WORK TO BE COMPLETED:
Would you please return the lines of the entries below starting at the line that has "Open the Reddit shortcut icon" and ending at the line that has "Image resolution: width=800", both included, exactly as they are?

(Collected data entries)
════════════════

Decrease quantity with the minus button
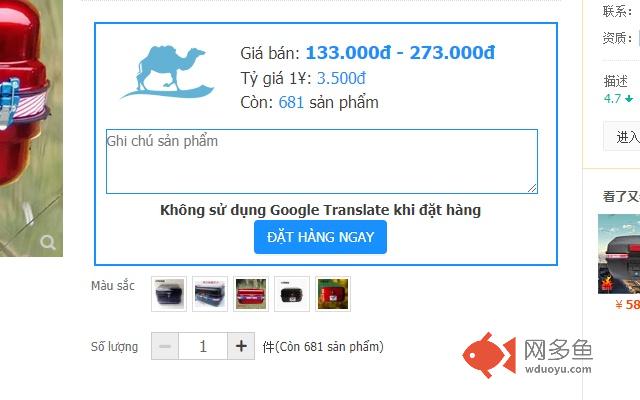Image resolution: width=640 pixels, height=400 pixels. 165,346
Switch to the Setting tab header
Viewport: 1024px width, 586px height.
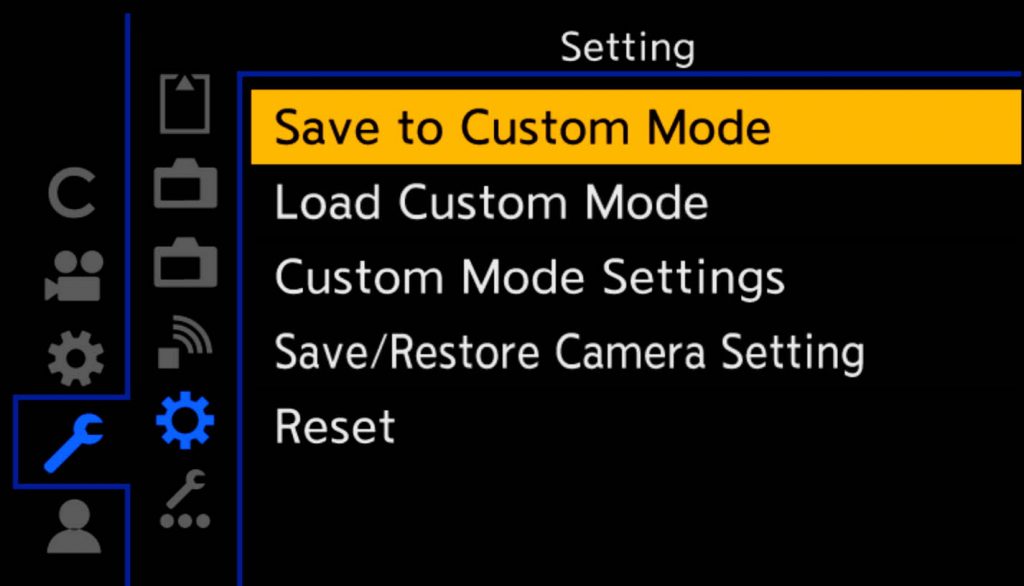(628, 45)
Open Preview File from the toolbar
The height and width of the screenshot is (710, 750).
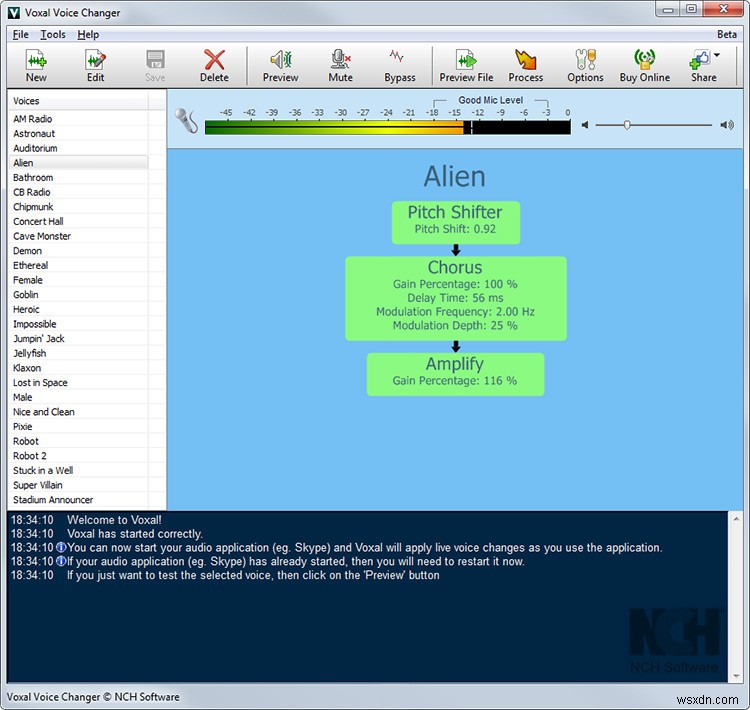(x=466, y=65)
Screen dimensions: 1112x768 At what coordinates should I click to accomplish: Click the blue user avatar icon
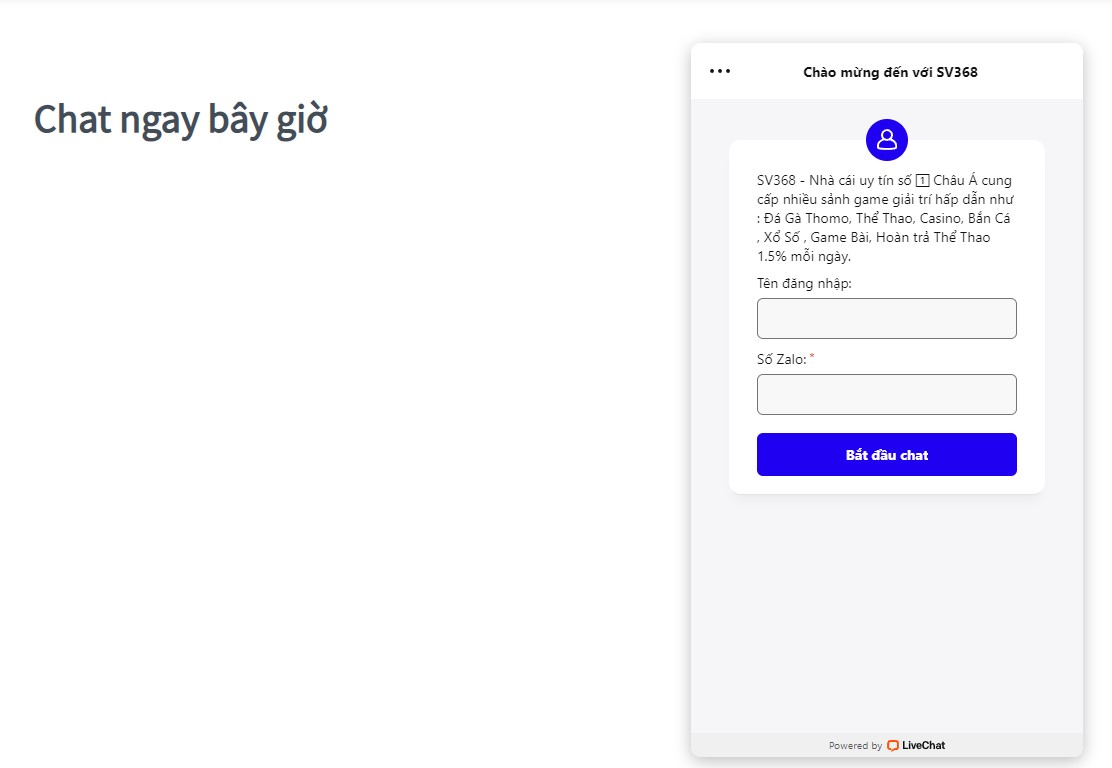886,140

════════════════

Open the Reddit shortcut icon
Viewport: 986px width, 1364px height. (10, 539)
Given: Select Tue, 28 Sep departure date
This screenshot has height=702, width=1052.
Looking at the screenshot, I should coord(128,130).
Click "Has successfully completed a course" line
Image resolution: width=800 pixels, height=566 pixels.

════════════════

SOLUTION FOR THIS PROBLEM:
Open the Reddit shortcut icon
Viewport: 986px width, 1364px height. (10, 539)
Given: Select Tue, 28 Sep departure date
This screenshot has height=702, width=1052.
Looking at the screenshot, I should coord(128,130).
Click "Has successfully completed a course" line
Image resolution: width=800 pixels, height=566 pixels.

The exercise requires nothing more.